Zu Leitlinien 2 und 3:
- 22. Der Bundesrat begrüßt die Feststellung der Kommission in ihrer allgemeinen Begründung zu den Leitlinien, wonach die Strukturreformen der EU und der Mitgliedstaaten dann wirklich zu Wachstum und Beschäftigung beitragen, wenn sie die Wettbewerbsfähigkeit der EU in der Weltwirtschaft stärken. Er bedauert jedoch, dass diese Feststellung vor allen innerhalb der Leitlinie 2: Beseitigung makroökonomischer Ungleichgewichte und der Leitlinie 3: Abbau von Ungleichgewichten in der Eurozone nicht wieder explizit Berücksichtigung findet. Der Bundesrat vermisst die Klarstellung, dass der Abbau der Ungleichgewichte nicht über eine Schwächung der internationalen Wettbewerbsfähigkeit der Überschussländer gehen kann. Nach Auffassung des Bundesrates ist es vielmehr vorrangige Aufgabe der wettbewerbsschwachen Länder, umgehend strukturelle Reformen, z.B. auf den Produkt- und Arbeitsmärkten oder im Bereich der sozialen Sicherungssysteme, einzuleiten.
Zu Leitlinie 2:
- 23. Der Bundesrat teilt die Ziele der Kommission, die makroökonomischen Ungleichgewichte zu beseitigen sowie die Erhöhung der Beschäftigungsquote und den Abbau der strukturellen Arbeitslosigkeit voranzutreiben. Um die Arbeitslosigkeit in Europa zu senken, bedarf es nach Ansicht des Bundesrates [einer moderaten Entwicklung der Arbeitskosten], {einer Lohnpolitik, die sich an den Produktivitätsfortschritten orientiert,} eines leistungsfähigen und vor allem auf die Bedürfnisse der Geringqualifizierten zugeschnittenen Steuer- und Abgabensystems sowie einer konsequenten Wachstums- und Investitionspolitik.

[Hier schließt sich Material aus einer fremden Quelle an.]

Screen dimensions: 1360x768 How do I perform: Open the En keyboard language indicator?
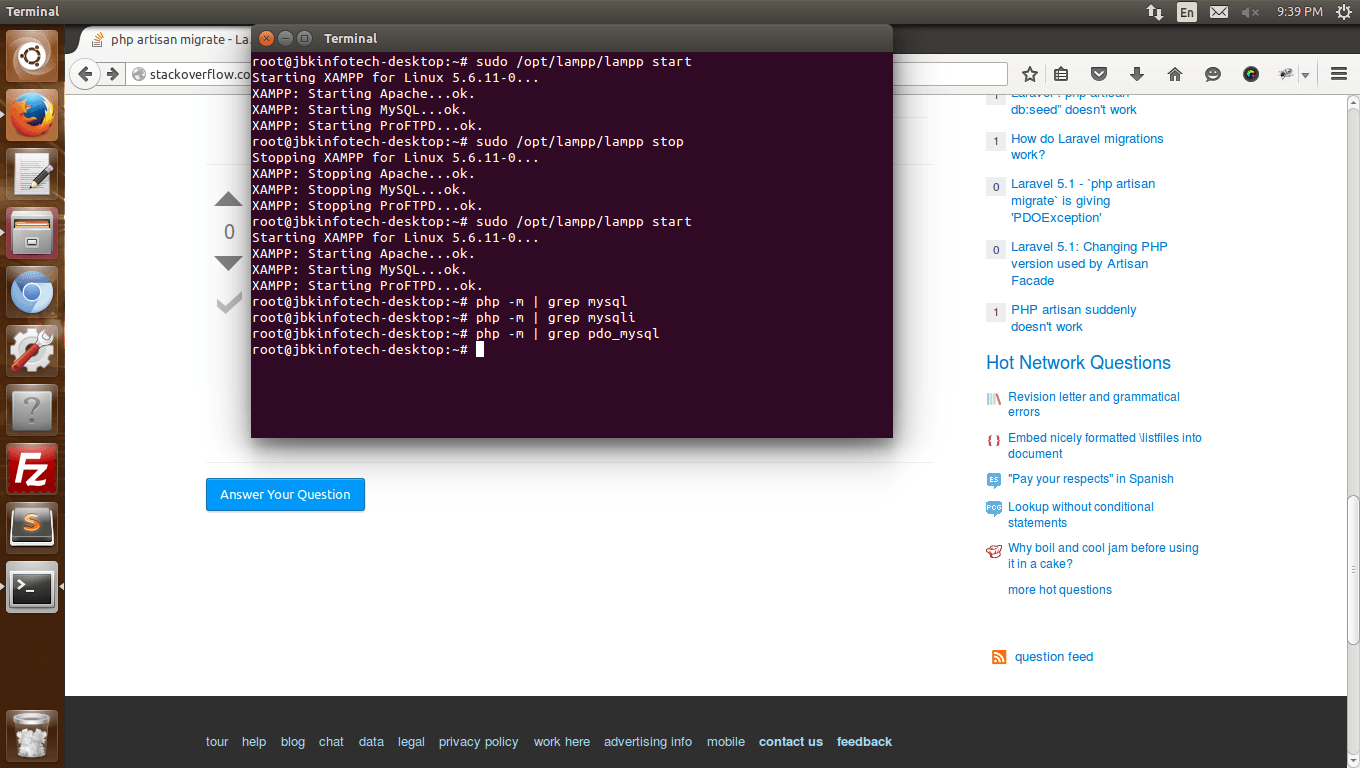1186,12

- 24. Ein Abbau der makroökonomischen Ungleichgewichte wird aber nicht erreicht durch eine übermäßige, expansiv orientierte Lohnpolitik.
- 25. Die in der Leitlinie 2: "Beseitigung der Ungleichgewichte" in Bezug auf die Rahmenbedingungen für die Tarifverhandlungssysteme erhobene Forderung, dass die Entwicklung der Arbeitskosten in Europa auch die Notwendigkeit der Verringerung der außenwirtschaftlichen Ungleichgewichte berücksichtigen soll, lehnt der Bundesrat ab. Aufgabe der Lohnpolitik ist es, Angebot und Nachfrage auf dem Arbeitsmarkt zum Ausgleich zu bringen, und nicht Leistungsbilanzungleichgewichte abzubauen. Eine Abkehr von der Politik moderater Lohnabschlüsse der letzten Jahre in Deutschland würde die Wettbewerbsfähigkeit der Wirtschaft schwächen. Darüber hinaus stellt der Bundesrat klar, dass die Lohnfindung in Deutschland in der Autonomie der Tarifpartner liegt.
Zu Leitlinie 3:
- 26. Die Leitlinie 3: Abbau von Ungleichgewichten in der Eurozone fordert dazu auf, hohe und fortbestehende Unterschiede in den Leistungsbilanzpositionen und andere makroökonomische Ungleichgewichte zu verringern.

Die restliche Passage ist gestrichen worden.